La Via Campesina South Asia doute que ce sommet puisse apporter des solutions concrètes à la faim, à la malnutrition, au réchauffement climatique et au gaspillage alimentaire : « Selon nous, aucune transformation du système ne sera possible si nous ne reconnaissons ou ne protégeons pas au niveau local les droits de ceux qui sont au cœur des systèmes alimentaires. Nous voulons la souveraineté alimentaire dans nos territoires, nous voulons un système approprié, adapté au climat et à notre culture et différent pour chacune de nos localités et communautés. La priorité doit être le plein respect des droits humains des producteurs de nourriture, comme énoncé dans la Déclaration des Nations unies sur les droits des paysans et des autres personnes travaillant dans les zones rurales. »

Il s’agit de l’une des centaines d’organisations de la société civile qui réclament de longue date une réforme du système alimentaire, basée sur la souveraineté alimentaire et l’agro-écologie. La souveraineté alimentaire est largement reconnue comme une stratégie efficace pour surmonter les crises de la faim, de la biodiversité et du climat et lutter contre les inégalités.

L’agro-écologie est considérée comme un élément clé de la lutte pour la souveraineté alimentaire, ayant le potentiel de transformer les systèmes alimentaires.

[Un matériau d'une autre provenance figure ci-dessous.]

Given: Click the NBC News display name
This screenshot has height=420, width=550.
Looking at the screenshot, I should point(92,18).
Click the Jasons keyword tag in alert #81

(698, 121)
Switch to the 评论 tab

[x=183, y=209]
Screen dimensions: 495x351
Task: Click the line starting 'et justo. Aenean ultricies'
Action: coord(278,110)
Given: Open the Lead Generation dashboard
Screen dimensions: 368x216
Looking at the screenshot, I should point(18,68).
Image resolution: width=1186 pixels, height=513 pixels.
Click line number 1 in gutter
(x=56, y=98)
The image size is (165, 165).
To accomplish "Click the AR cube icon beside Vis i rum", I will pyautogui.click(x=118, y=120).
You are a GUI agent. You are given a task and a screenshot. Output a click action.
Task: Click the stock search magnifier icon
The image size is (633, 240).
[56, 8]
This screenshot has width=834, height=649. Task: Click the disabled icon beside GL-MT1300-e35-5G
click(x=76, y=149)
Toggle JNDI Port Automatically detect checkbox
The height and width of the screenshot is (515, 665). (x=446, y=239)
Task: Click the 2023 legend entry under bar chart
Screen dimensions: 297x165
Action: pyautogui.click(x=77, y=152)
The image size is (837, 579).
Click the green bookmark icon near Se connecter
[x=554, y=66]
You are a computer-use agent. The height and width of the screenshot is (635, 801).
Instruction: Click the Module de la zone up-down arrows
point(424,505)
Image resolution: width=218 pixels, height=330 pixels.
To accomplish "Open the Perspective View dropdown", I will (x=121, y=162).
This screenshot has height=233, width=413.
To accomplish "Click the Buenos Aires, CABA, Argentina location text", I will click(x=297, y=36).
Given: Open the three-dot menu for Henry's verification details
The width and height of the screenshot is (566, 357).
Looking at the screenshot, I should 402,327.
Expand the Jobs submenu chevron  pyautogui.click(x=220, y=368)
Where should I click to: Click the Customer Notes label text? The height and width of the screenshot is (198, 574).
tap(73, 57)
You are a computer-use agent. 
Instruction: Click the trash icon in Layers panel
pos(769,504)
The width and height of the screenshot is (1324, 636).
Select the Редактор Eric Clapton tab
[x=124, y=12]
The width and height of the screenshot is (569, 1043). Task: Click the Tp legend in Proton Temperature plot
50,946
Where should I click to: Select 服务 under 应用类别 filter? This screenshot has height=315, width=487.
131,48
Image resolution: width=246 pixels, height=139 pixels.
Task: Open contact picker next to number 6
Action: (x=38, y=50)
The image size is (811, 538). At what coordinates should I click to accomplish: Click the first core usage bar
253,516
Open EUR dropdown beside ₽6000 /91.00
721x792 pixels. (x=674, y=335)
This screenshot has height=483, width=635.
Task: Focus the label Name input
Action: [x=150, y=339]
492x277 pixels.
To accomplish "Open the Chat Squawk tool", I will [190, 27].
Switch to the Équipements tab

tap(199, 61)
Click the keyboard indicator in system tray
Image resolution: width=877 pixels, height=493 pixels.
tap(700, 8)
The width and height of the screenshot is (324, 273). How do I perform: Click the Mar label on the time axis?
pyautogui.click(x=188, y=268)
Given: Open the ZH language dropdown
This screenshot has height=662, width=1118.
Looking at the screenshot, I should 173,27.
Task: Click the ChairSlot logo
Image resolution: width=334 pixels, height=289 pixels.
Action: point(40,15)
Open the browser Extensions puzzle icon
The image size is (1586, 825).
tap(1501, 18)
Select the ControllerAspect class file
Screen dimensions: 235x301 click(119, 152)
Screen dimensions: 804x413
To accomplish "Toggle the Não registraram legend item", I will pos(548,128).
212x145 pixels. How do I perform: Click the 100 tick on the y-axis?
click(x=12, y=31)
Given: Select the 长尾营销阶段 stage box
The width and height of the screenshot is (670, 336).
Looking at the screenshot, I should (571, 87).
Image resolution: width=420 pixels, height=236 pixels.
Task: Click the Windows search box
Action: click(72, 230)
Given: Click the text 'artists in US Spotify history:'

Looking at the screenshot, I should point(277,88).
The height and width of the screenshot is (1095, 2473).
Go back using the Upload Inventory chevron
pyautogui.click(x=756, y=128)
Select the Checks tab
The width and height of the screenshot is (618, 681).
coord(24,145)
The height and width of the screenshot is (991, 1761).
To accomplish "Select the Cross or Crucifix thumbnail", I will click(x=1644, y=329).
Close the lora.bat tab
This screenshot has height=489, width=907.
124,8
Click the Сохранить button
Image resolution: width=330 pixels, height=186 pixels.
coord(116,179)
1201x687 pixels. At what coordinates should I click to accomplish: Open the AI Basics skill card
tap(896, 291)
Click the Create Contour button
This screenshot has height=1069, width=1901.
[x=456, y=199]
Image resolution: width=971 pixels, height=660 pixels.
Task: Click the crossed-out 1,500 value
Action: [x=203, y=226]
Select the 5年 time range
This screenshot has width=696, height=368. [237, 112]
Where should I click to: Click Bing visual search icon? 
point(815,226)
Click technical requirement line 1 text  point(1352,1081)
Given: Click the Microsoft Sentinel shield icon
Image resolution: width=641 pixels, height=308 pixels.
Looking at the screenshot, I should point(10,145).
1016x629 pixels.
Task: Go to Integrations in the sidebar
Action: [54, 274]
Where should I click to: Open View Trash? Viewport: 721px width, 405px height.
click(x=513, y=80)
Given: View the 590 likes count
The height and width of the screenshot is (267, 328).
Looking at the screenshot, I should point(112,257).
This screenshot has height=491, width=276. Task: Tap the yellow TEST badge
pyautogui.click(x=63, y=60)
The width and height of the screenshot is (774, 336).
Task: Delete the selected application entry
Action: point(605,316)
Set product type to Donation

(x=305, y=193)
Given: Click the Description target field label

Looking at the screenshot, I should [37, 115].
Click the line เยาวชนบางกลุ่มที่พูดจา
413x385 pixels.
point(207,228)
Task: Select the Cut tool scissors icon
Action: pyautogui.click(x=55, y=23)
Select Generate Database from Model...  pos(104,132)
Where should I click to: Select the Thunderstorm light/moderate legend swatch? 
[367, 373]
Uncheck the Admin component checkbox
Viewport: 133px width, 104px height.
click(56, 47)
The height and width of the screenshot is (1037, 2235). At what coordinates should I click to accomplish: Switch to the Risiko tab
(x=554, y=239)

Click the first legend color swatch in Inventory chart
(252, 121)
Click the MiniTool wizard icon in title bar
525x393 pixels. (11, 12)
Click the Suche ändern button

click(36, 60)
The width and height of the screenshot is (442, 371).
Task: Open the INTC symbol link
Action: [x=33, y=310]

Pour Hakim Baliraine, il ne fait aucun doute que l’agro-écologie doit se voir accorder la priorité : « Étant le seul système alimentaire testé et éprouvé capable d’assurer une production durable, il importe de promouvoir et de s’approprier l’agro-écologie, laquelle doit être intégrée à tous les cadres politiques pour l’agriculture, du niveau local au niveau mondial ».

En septembre, un Sommet mondial des peuples sur les systèmes alimentaires sera co-organisé en parallèle, virtuellement et sur le terrain, dans les pays participants à travers le monde, par la Coalition populaire pour la souveraineté alimentaire, en vue de faire entendre haut et fort toutes les voix exclues du sommet sur les systèmes alimentaires.

Si l’on souhaite réformer nos systèmes alimentaires, nous devons écouter et soutenir la société civile, figure de proue des idées progressistes visant à les transformer dans le sens de l’équité et de la durabilité, explique Molly Anderson : « Le plus important est peut-être d’examiner toutes les solutions proposées et de chercher à savoir qui les a proposées et pourquoi, à qui elles profiteront et à qui elles seront préjudiciables ».